● **The task**: Find the word "agent" in the listing; pull out each line holding it.

***** Data for analysis

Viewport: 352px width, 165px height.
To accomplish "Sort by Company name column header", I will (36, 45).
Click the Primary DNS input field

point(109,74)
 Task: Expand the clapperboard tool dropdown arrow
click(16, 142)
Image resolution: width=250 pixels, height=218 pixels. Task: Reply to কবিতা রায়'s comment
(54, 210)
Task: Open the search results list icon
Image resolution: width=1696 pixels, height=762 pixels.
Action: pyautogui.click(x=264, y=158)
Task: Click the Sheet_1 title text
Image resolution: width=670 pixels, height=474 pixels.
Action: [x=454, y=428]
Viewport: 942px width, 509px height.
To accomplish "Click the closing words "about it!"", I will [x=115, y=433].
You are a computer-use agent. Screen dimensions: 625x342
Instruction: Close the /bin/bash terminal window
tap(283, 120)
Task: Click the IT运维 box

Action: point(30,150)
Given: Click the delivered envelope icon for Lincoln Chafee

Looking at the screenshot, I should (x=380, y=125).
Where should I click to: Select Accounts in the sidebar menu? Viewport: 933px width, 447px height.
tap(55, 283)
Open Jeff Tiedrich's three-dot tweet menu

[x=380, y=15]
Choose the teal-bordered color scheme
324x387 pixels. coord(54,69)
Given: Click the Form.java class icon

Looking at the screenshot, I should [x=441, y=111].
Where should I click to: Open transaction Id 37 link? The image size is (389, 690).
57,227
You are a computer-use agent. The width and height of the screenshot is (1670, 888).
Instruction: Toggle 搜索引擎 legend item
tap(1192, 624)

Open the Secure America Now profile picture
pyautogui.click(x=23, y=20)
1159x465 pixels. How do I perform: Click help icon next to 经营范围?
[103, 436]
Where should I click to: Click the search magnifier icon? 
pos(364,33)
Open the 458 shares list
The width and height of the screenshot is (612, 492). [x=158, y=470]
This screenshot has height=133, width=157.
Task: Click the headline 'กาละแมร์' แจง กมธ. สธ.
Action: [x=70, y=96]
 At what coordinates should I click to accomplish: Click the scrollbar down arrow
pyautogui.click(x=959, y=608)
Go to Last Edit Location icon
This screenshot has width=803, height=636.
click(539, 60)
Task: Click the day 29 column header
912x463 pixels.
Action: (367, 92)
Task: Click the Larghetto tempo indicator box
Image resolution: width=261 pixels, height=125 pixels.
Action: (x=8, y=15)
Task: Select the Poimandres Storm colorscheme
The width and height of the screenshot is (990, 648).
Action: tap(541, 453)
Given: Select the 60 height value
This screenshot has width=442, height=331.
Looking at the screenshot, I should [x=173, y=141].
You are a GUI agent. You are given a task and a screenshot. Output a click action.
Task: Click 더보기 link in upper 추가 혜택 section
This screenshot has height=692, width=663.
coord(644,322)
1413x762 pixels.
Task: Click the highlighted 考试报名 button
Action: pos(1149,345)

**********

● **Solution**:
You are a computer-use agent. Screen dimensions: 625x342
You are a computer-use agent. The width and height of the screenshot is (1670, 888).
You are a GUI agent. You are given a task and a screenshot. Output a click action.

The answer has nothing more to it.